__AIM 1__
In the infrared receiver thread, which brand of IR module did a local component seller say it might import?

Infrared Receiver

[Axle]

Hehe ,

Modern Tv's and VCR's we thankfully do Have! 

Im not sure why im struggling but the all component resellers i got in contact with didnt have these modules. It seems they dont import certain components if there isnt a big enough demand for them.

Great idea. Perhaps ill call a TV/VCR repairs shop and find out if they can direct me to a shop that might have these modules or if i can purchase an broken TV/VCR. Im not sure where people would dump there old TV's though and rummaging through dump sites looking for components doesnt sound too appealing...

It didnt occur to me the problem could be with the multimeter im using. I dont have an oscilloscope and the multimeter im using is a pretty simple one so it most likely the issue.

If i dont get one of these modules i think i should put this project on hold for a while. Building one from scratch seems quite complicated and given my lack of experience and limited knowledge its probably a bad starting point! I have been defeated ... (for the time being at least)

Just wanted to say thanks again for all the help.

Keep well.
Axle

[Axle]

Hi,

Me again.

Ive made some progress since the last time i posted.

Ive contacted one of the local component sellers and they indicated that they may import the Vishay IR module going forward. If they do, and i think they will, then i should be able to get my hands on one of them in the near future.

In the meantime i havent given up completely. Im still trying to learn as i go along and i think i have made some progress.

__Dataset items__
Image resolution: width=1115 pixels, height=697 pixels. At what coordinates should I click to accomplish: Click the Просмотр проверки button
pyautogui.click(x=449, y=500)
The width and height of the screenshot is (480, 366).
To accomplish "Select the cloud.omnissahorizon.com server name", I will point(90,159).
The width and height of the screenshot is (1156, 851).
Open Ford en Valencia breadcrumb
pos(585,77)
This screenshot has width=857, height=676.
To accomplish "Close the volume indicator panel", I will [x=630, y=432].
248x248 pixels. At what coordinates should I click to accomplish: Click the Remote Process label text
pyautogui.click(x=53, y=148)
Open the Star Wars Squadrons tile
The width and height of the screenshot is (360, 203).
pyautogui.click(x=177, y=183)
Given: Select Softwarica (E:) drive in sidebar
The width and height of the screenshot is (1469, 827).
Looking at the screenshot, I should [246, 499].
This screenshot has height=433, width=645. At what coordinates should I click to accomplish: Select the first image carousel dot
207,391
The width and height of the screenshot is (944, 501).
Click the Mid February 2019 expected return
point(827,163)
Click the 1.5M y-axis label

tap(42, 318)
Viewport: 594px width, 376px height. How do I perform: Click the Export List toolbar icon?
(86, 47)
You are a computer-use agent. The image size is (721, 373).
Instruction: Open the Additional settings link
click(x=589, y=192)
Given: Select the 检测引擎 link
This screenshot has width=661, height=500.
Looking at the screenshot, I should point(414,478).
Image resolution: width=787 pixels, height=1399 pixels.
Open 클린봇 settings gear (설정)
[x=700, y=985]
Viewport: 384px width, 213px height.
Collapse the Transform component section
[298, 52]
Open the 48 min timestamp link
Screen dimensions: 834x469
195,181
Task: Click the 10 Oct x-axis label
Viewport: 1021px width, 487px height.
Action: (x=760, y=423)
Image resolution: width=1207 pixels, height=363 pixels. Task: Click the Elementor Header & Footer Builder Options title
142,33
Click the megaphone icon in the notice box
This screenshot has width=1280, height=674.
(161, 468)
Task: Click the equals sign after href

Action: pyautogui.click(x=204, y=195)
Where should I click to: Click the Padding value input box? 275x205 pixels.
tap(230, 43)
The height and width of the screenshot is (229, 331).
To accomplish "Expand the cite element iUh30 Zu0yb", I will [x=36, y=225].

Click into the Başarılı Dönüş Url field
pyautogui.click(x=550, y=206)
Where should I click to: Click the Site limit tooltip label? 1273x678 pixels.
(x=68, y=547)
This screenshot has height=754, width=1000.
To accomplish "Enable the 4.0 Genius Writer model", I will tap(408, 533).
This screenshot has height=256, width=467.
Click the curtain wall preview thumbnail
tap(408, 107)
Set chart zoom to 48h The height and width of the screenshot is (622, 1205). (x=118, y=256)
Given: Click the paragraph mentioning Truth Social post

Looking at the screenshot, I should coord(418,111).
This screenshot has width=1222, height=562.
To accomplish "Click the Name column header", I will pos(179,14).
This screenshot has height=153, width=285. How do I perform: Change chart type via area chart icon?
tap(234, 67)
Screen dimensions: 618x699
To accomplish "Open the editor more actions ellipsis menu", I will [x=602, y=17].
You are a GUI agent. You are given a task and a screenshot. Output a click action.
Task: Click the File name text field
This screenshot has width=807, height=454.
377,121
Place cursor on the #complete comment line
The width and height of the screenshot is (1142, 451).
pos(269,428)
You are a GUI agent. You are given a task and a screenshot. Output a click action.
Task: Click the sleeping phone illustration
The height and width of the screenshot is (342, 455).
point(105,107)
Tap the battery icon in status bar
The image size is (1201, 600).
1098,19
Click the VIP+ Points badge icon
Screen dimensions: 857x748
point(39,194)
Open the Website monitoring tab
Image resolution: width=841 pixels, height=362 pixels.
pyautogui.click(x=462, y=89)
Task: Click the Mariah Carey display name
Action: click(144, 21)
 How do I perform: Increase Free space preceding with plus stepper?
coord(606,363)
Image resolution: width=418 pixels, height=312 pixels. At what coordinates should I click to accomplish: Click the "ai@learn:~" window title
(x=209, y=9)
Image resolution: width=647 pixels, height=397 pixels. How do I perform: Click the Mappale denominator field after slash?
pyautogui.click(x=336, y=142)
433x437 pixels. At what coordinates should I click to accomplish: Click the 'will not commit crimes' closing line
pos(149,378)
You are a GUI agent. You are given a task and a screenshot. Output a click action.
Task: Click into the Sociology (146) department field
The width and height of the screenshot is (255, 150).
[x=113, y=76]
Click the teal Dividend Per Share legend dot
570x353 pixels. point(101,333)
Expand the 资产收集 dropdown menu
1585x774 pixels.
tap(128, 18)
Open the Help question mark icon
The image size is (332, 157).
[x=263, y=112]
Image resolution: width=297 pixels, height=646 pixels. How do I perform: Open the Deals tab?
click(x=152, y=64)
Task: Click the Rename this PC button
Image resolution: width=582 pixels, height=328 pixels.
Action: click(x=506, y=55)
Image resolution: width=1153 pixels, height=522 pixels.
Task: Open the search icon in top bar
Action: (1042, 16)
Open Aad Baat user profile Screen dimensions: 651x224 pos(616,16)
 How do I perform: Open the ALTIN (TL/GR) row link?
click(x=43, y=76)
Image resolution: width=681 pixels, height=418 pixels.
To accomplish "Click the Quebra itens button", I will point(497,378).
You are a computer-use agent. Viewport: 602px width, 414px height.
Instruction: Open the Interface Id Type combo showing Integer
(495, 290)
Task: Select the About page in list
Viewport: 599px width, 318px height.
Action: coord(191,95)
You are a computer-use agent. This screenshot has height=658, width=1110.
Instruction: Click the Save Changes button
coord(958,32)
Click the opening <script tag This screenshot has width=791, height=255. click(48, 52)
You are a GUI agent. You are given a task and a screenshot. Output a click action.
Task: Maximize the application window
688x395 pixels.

__AIM 2__
Rewrite the dataset items, starting at the first entry and ending at the line that contains "pos(585,77)", with "breadcrumb" replaced by "link" and nothing else changed.

__SOLUTION 1__
Vishay

__SOLUTION 2__
Image resolution: width=1115 pixels, height=697 pixels. At what coordinates should I click to accomplish: Click the Просмотр проверки button
pyautogui.click(x=449, y=500)
The width and height of the screenshot is (480, 366).
To accomplish "Select the cloud.omnissahorizon.com server name", I will point(90,159).
The width and height of the screenshot is (1156, 851).
Open Ford en Valencia link
pos(585,77)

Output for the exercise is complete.